We bought a 30lb Jackfruit or Nangka from a local Asian grocer knowing it would be an adventure.  After researching the best plan of attack, I wrapped the knife handles and oiled my hands and the knife blades to keep latex from sticking.

 

Here it is halved. There was very little latex.  I’m not sure why . . .  maybe because of age, temperature, degree of ripeness . ..  I don’t know.

After cutting it into long quarters and cutting out the core, I turned it partially inside out to separate the pods and make them easier to extract.
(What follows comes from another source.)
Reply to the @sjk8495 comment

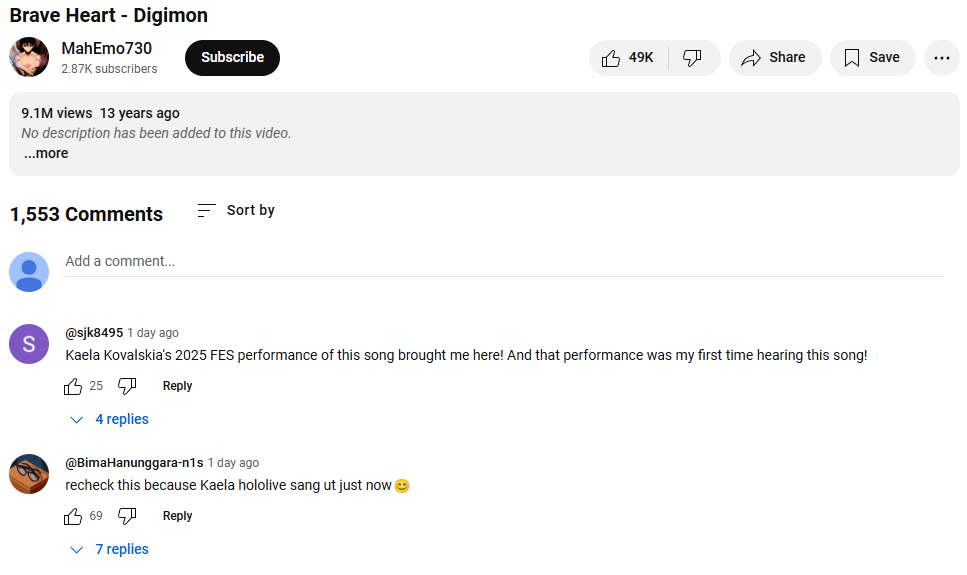[177, 386]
Here are about half the pods and a third of the seeds from our Nangka. Ensie gave the flavor an “A”, high marks from a Malaysia-born fruit lover, but the texture did indicate the fruit was a bit under-ripe. I tried several recipes for cooking the seeds, the size of a fava bean but twice as thick. The best one was the most labor intensive: Boil for 10 minutes. Peel the thick outer translucent skin. Slice in half. Brown in a 50:50 mix of butter and a fragrant coconut oil. Season. I used garlic, black pepper and a good curry powder blend. The result is like a slightly nutty firm yet cooked potato. Another recipe called for roasting them in the oven before peeling off the skin. My attempt resulted in 5 or 6 exploding before I called that off.